▸ What to do
Reproduce without any pictures the lines from the one that contains "Click the expand all groups icon" through the end of the records, exactly as written.

-- Material to process follows --

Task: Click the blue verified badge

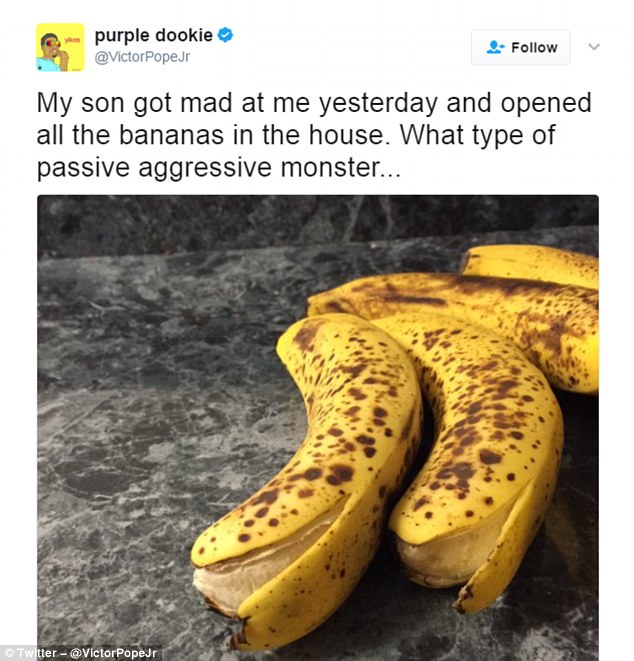Action: click(x=225, y=35)
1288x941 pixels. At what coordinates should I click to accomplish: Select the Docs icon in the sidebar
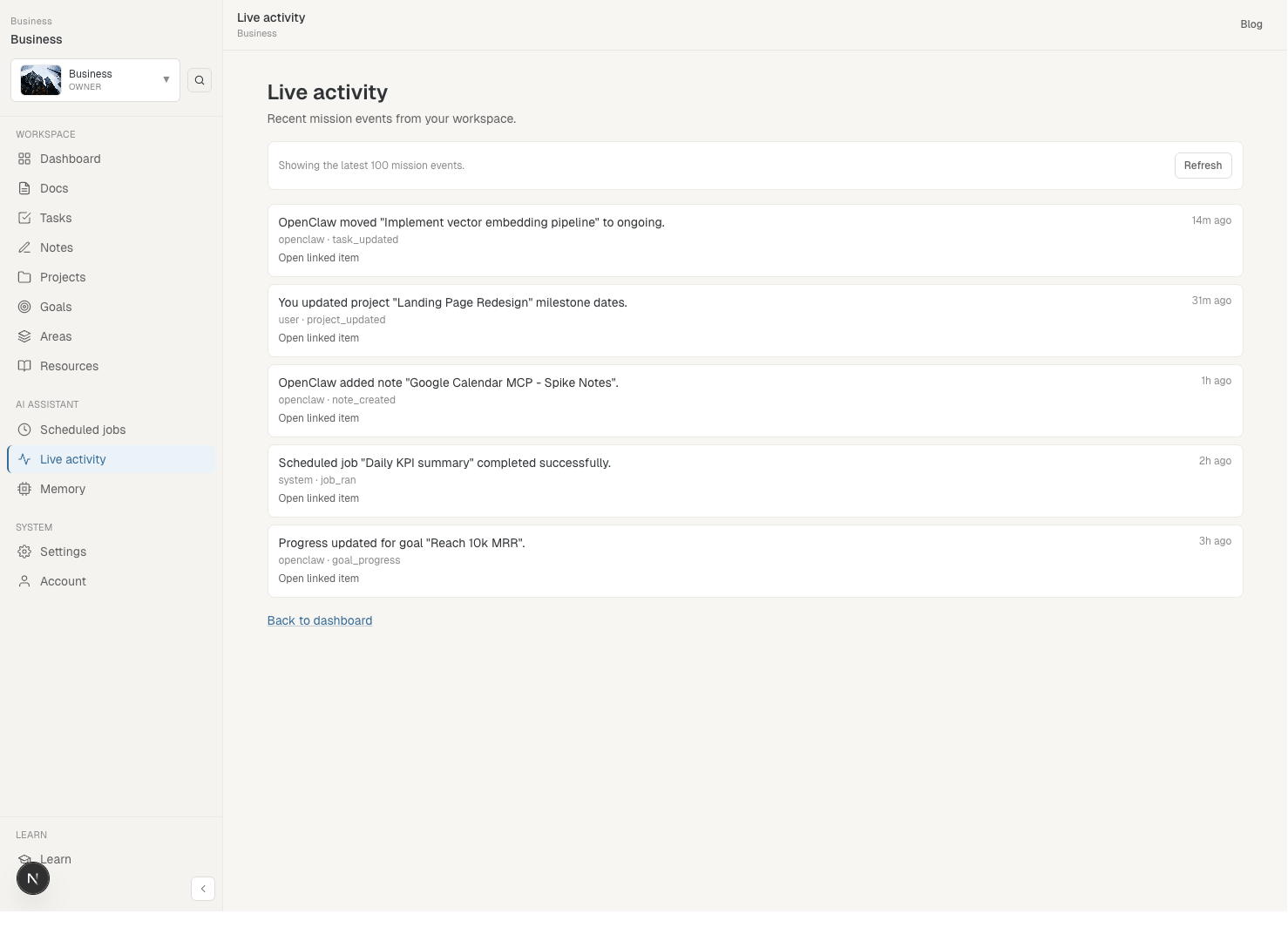[x=25, y=188]
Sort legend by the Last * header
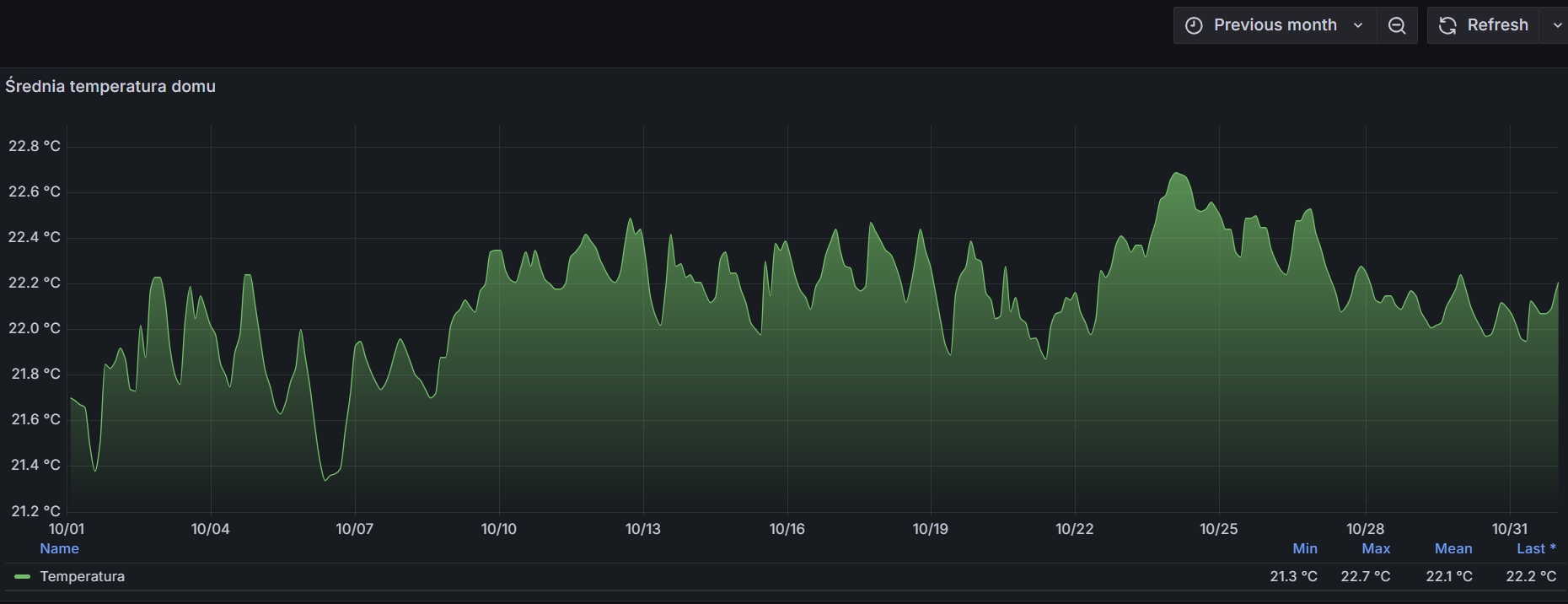The width and height of the screenshot is (1568, 604). pos(1535,548)
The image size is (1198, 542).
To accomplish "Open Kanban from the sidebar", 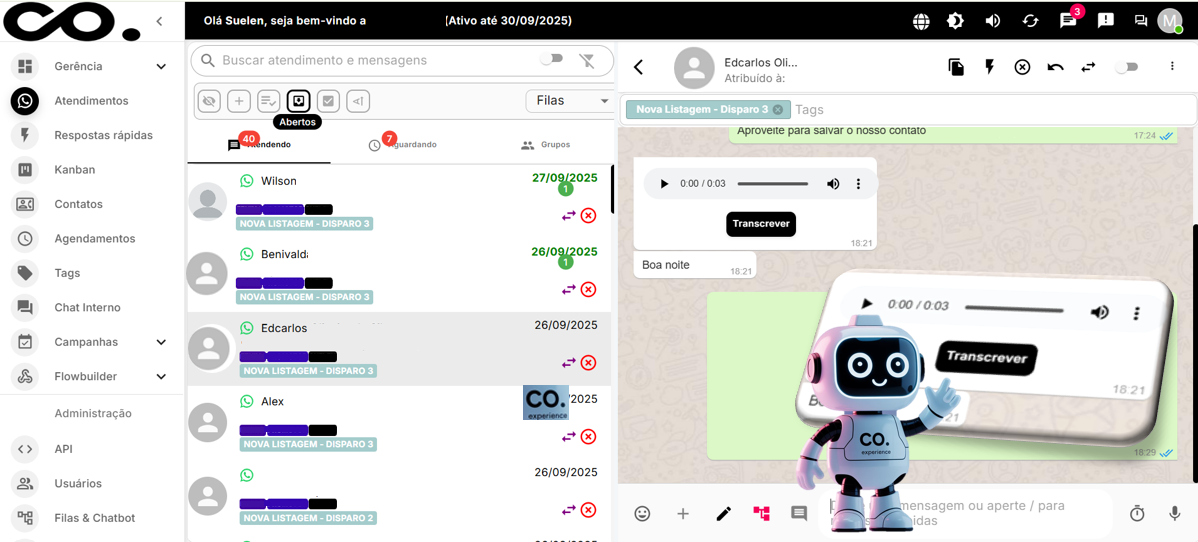I will (x=74, y=170).
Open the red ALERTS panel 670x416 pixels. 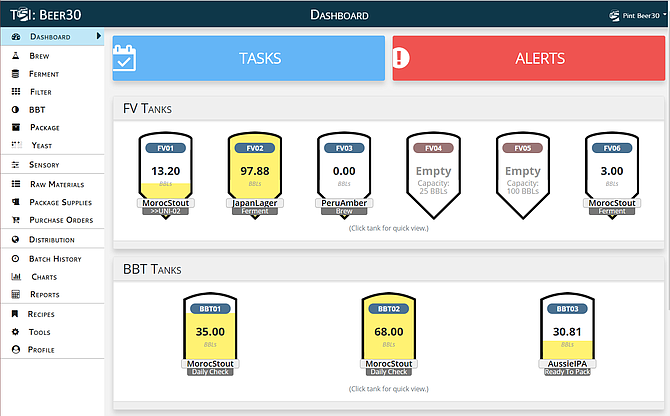click(x=529, y=58)
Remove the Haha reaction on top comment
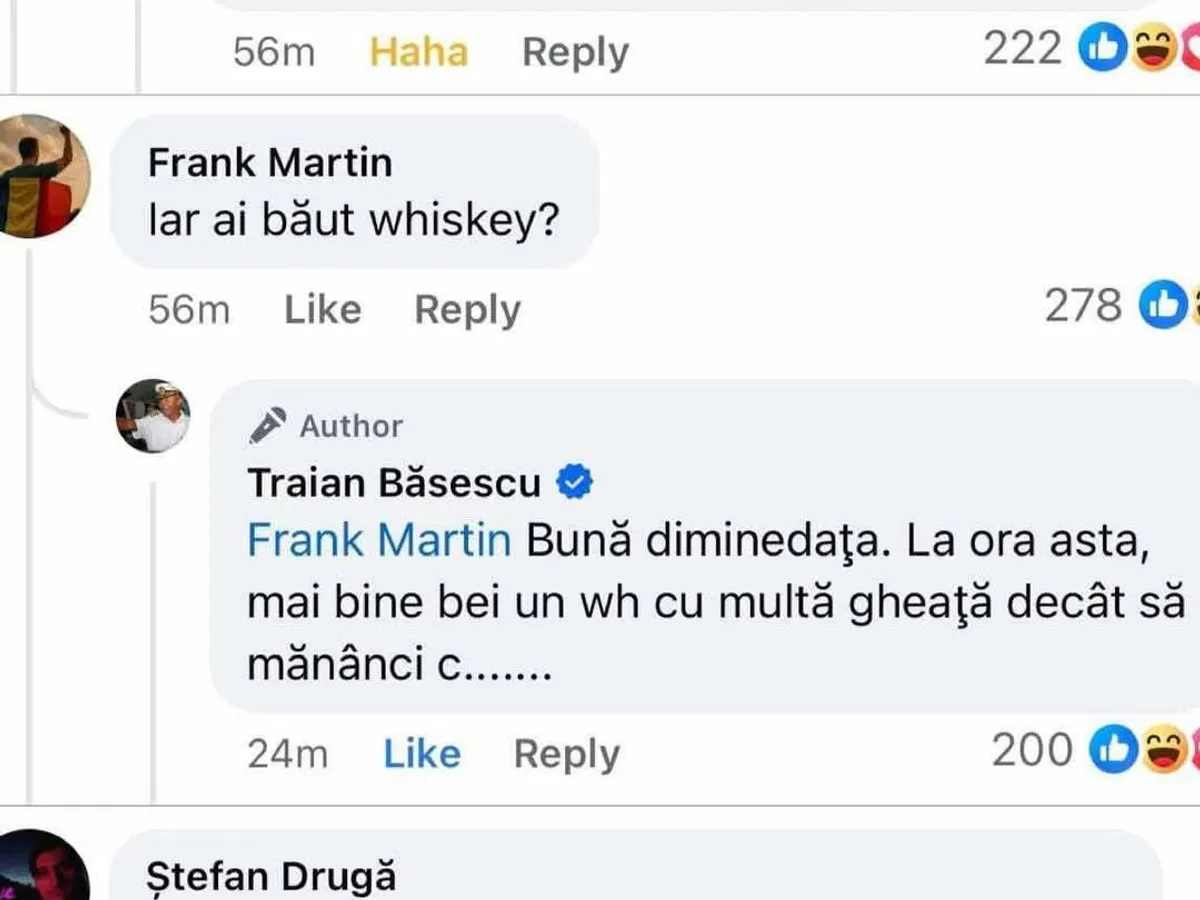This screenshot has width=1200, height=900. point(418,52)
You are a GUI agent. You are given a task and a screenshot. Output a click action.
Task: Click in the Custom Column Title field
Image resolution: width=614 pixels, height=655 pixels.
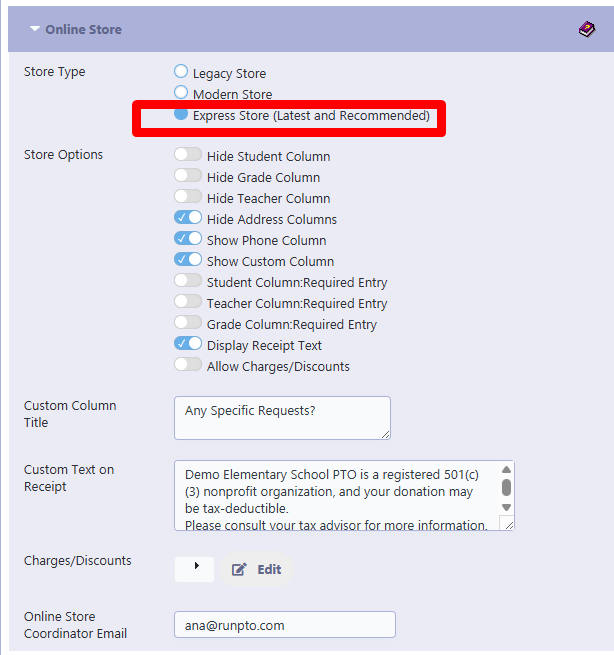(x=282, y=418)
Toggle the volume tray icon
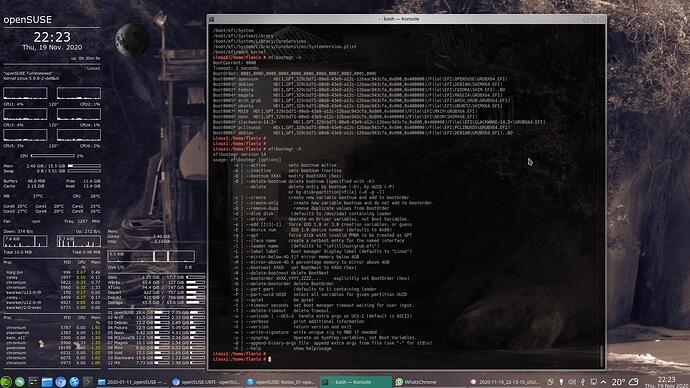Image resolution: width=690 pixels, height=388 pixels. (572, 382)
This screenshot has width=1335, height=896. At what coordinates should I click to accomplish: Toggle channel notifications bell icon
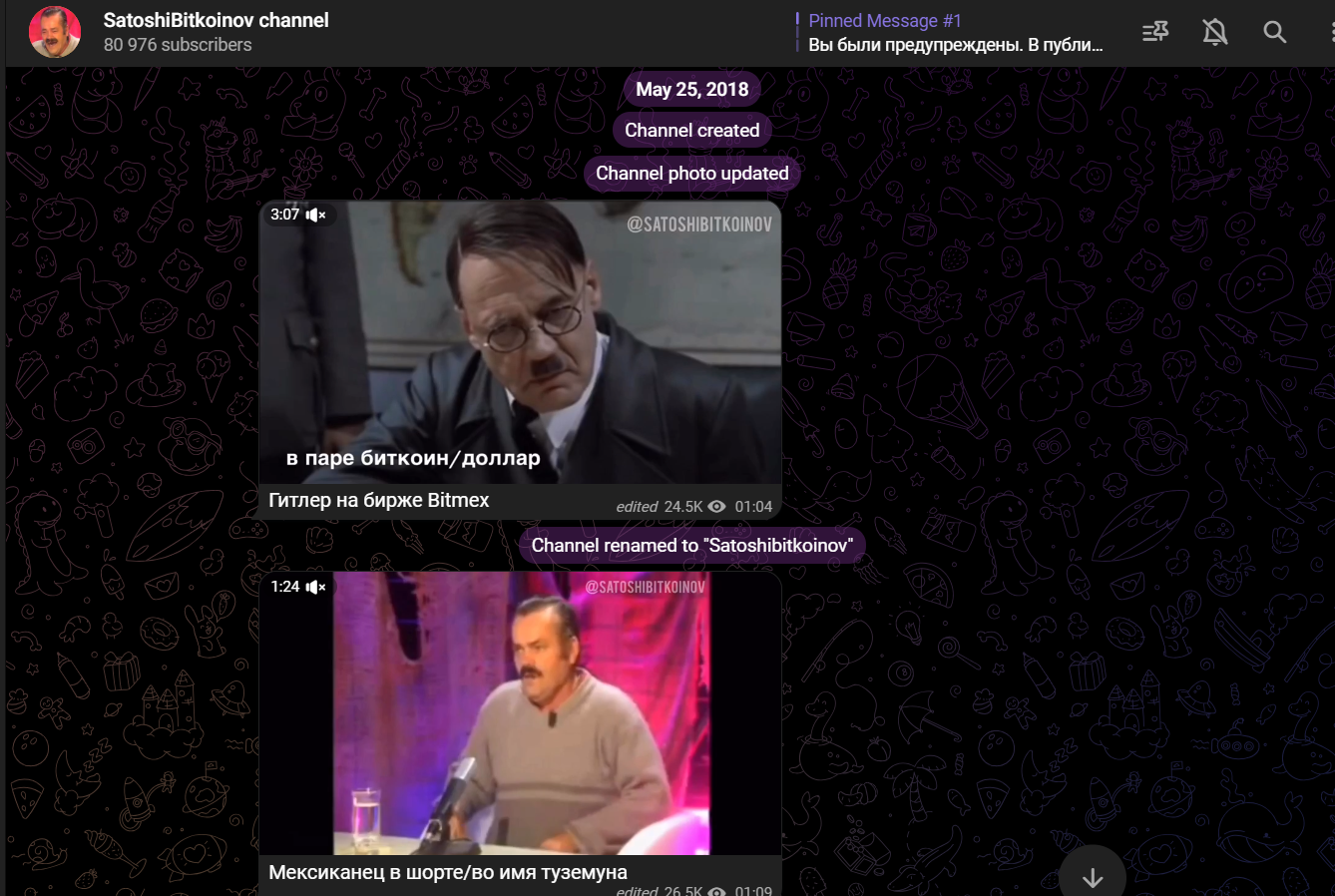pos(1214,32)
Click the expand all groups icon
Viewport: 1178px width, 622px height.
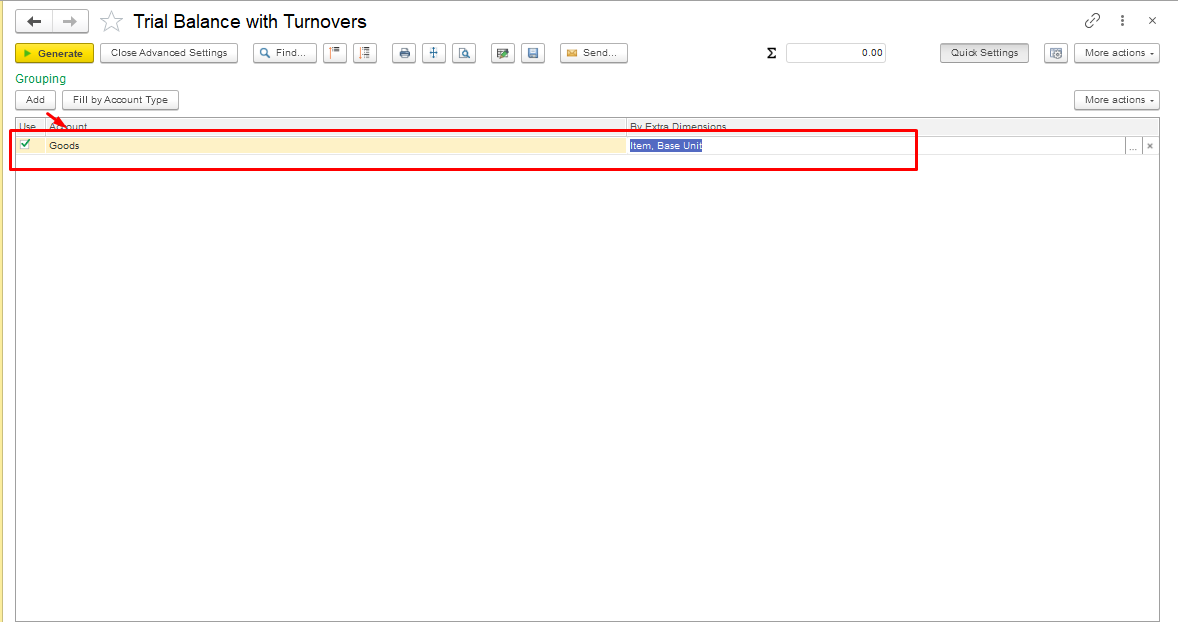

-- Material to process concluded --

▸ Answer box
Click the expand all groups icon
Viewport: 1178px width, 622px height.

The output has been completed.